Drop all images. Then write out each line below exactly as given.
╔══
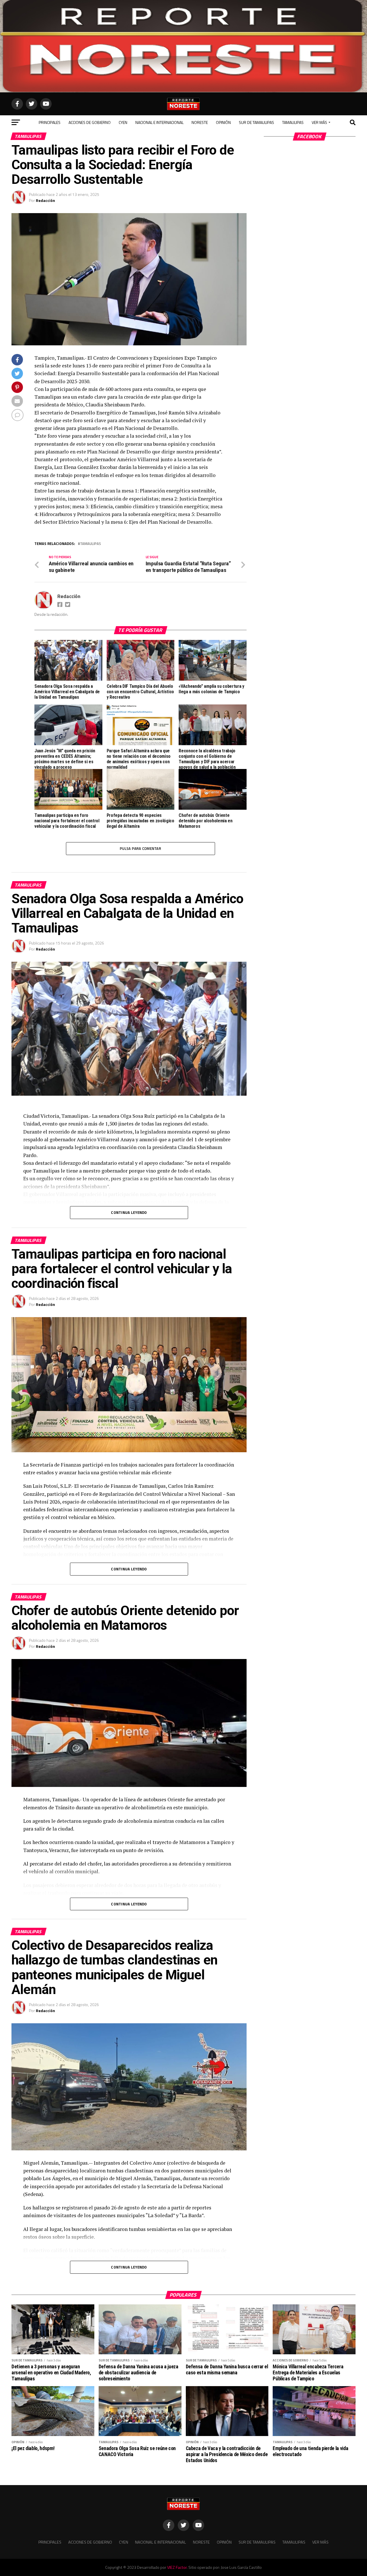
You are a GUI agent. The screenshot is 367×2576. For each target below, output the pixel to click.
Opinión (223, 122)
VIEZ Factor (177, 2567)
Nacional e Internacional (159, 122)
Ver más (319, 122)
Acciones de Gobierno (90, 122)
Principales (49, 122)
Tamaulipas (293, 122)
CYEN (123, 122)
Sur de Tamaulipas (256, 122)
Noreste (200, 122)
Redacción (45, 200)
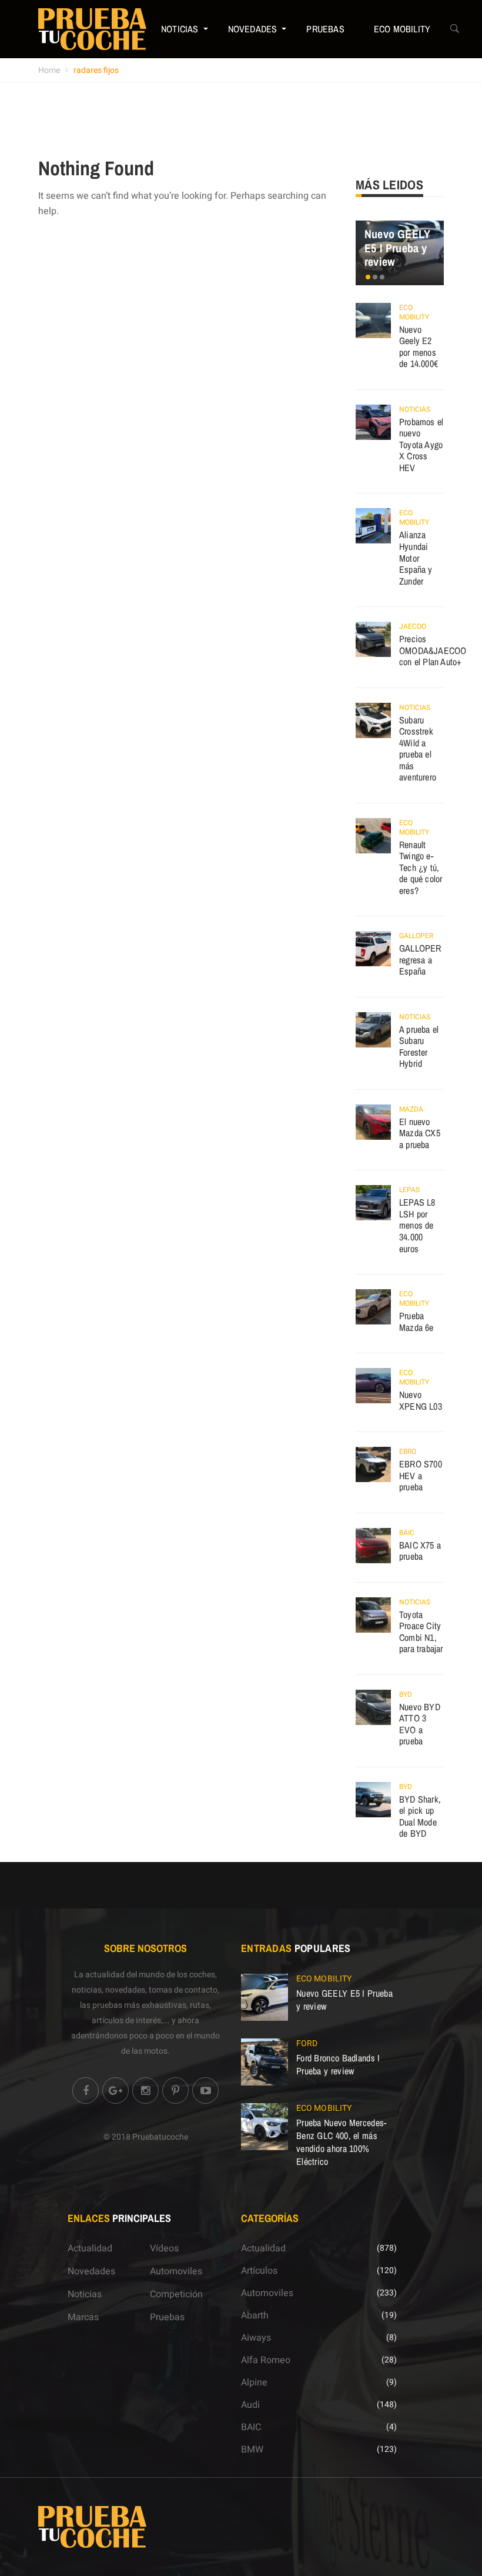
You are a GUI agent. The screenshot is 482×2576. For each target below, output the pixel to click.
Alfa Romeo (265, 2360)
╚══
**Reply:**
You are a GUI agent. The screenshot is 367×2576. For each target below, output the pixel to click.
Opinión (223, 122)
VIEZ Factor (177, 2567)
Nacional e Internacional (159, 122)
Ver más (319, 122)
Acciones de Gobierno (90, 122)
Principales (49, 122)
Tamaulipas (293, 122)
CYEN (123, 122)
Sur de Tamaulipas (256, 122)
Noreste (200, 122)
Redacción (45, 200)
You are a GUI agent. The screenshot is 482×2576. For each target below, output the pixel to click.
Alfa Romeo (265, 2360)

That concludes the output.